No Anglo-Saxon-Jute etc Invasions of Britain

I know that a thread on this was done in 2007 but that was a long time ago so I presume that everone is ok with me doing a new thread on the same topic?
Topic: What do you think would have happened to Britain if there had been no Anglo-Saxons-Jute invasions of Britain, thereby leaving OTL England Brythonic in the Early Middle Ages?
My Opinion: I see OTL England and Wales (what are we going to call it) be ruled by an evolving patchwork of different warlords, perhaps whose lands slowly amalgamate into larger Kingdoms, not unlike OTL saxon England. How much would the Viking invasions be different? My idea is that the Norse will the North, though how Norsefied it will become, I don't know. Perhaps OTL Southern England, Dumnonia and everywhere West of the Seven will remain brythonic. They will probably regain the land from the Norse.
Beyond then: no idea

What do you think?
 
Topic: What do you think would have happened to Britain if there had been no Anglo-Saxons-Jute invasions of Britain, thereby leaving OTL England Brythonic in the Early Middle Ages?
It would require a very early PoD, probably as soon as the III century. Basically, you need Saxon establishment to be more or less as minor than they were in Gaul.
A good bet would be that western germanic leagues never form as OTL, disrupted by a possible modification of migrations in Germany (by exemple, but it's not that well tought trough, Vandals taking over along the Rhine).

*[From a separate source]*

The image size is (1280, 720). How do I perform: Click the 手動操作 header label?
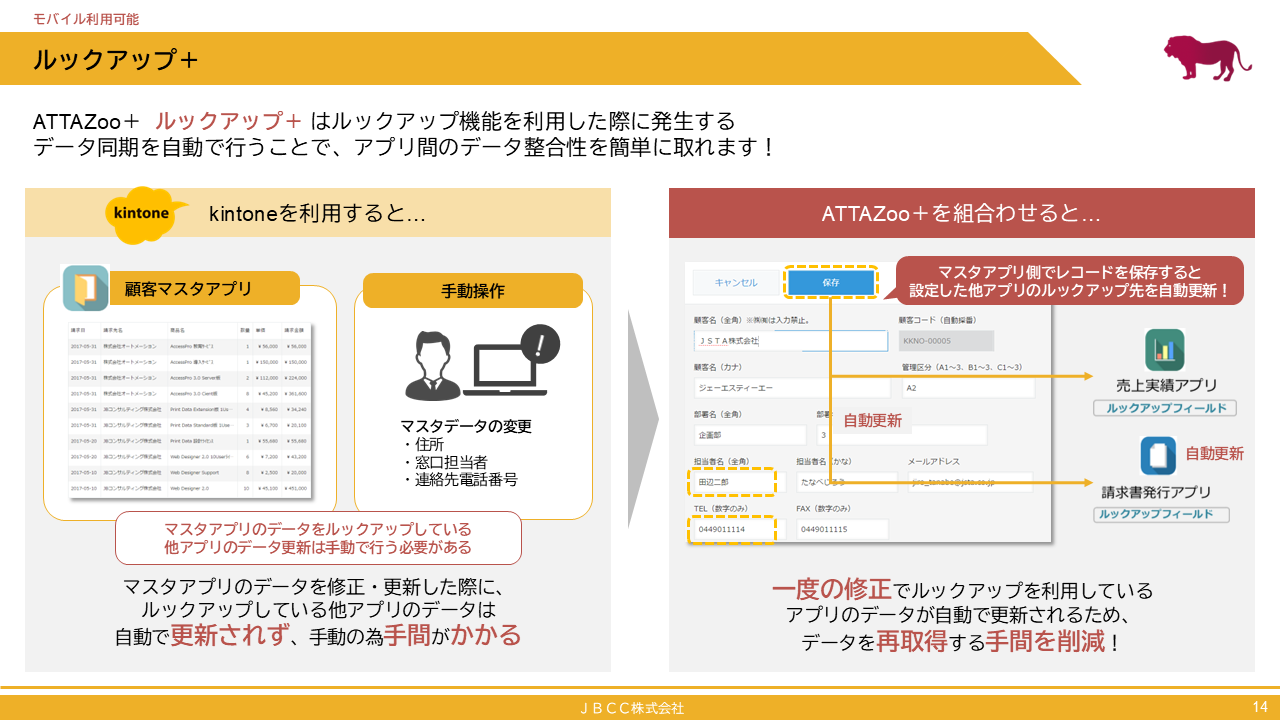point(473,290)
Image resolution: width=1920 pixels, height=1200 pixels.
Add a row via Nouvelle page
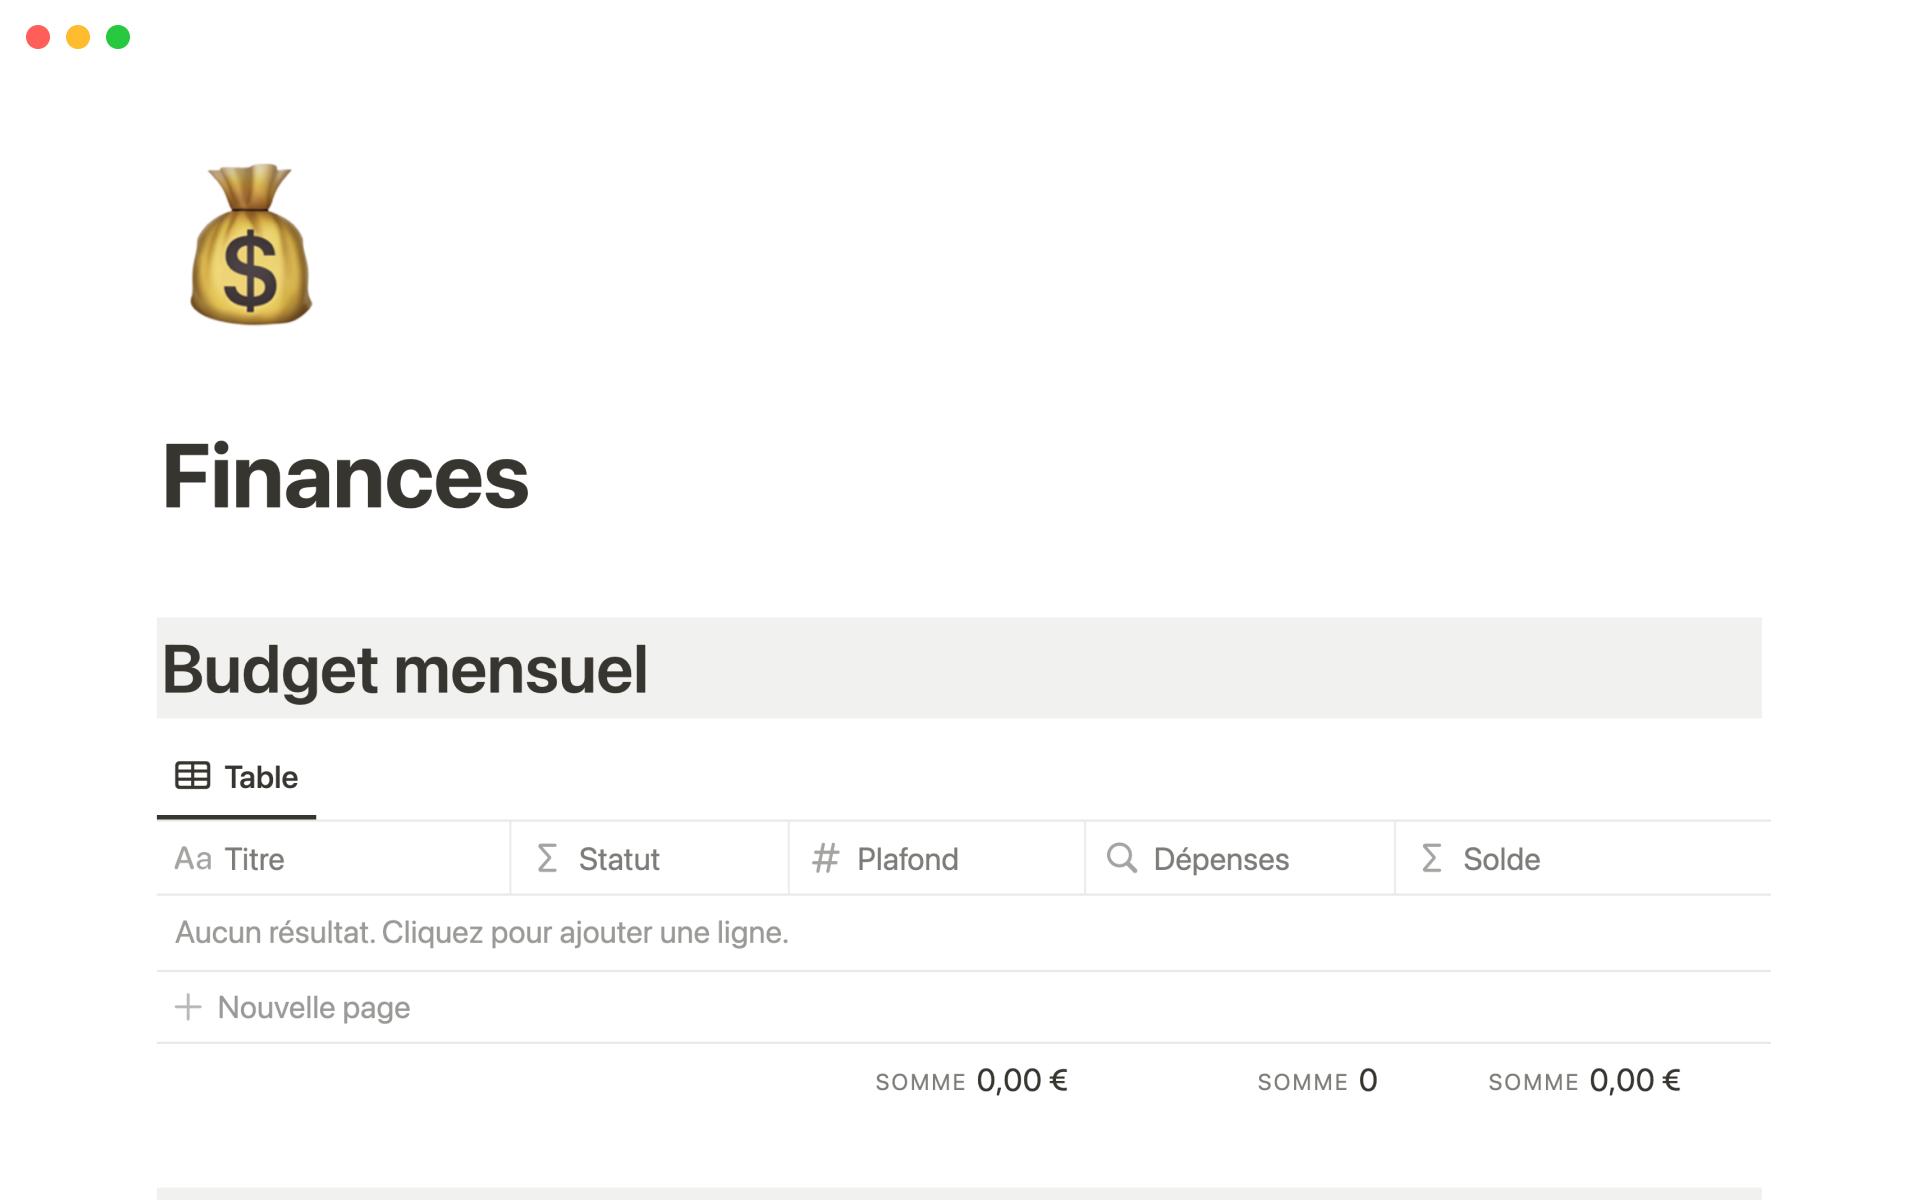(313, 1007)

What does it means? That western germanic leagues are more powerful and that they take over Gaul as OTL, under different names. At this point it would be very unlikely that some doesn't cross the Channel.

Jutes and Anglii, chased by Danes, would be still likely try to migrate and invade either Frisia or England.

Still, assuming that they don't take over for some reason the whole island, Britons would still have to deal with Picts and Gael. You would probably see three great groups of kingdoms in Britannia : Picto-Gaëls, Britto-Roman, Germanic.

How much would the Viking invasions be different?
With such a PoD, they would have been likely butterflied, as Frisians could have as well held North Sea trade, Arabs could have never boosted Atlantic and Volga trade, or Franks disrupted the northern trade roads.
 
IIRC, Gildas says that the Saxons were first invited because a great plague meant that the Britons were no longer able to defend themselves. Butterfly this plague away (assuming, of course, that it actually happened) and the Saxons would probably be limited to raiding the coastline without taking land permanently.

Alternatively, it was a British custom to divide land between all a ruler's sons on his death, which meant that the map of Britain becomes more and more fragmented over time. Butterflying away this custom in favour of (say) primogeniture would result in fewer, more powerful British kingdoms, which would in turn be better able to defend themselves against the Saxons.

As for butterflies, it's all so long in the past that it's difficult to say. Linguistically the country would probably be speaking a language similar to modern Welsh, although it might be interesting to speculate as to what impact the Viking invasion (assuming it wasn't butterflied) might have on this. Old Norse and Old English were quite similar, certainly far more similar than Old Norse and Old Welsh, so we might see less linguistic mixing between the native and Viking languages compared to OTL. Culturally speaking too the Anglo-Saxon invasion oriented England towards the Scandinavian/North Sea cultural sphere; since this wouldn't be a factor for a Welsh-ruled Britain, we might expect to see the island look south across the Channel instead, and perhaps join the European cultural mainstream earlier than IOTL.

Later history would depend a lot on whether a strong kingdom was able to unite (most of) the isles. A united Celtic Britain would be equally well-placed as its real-life counterpart for colonisation, so expect to see large parts of the Americas speaking Welsh. A disunited Celtic Britain would be in a much worse position, and like Germany and Italy might well find itself divided between the spheres of competing foreign powers. We might however see a British equivalent of the Risorgimento uniting the peoples of the island into one country during the second half of the nineteenth century. Since such a country would be late to the colonisation game, their language almost certainly wouldn't be the world's lingua franca by 2014; most likely French would be filling that role.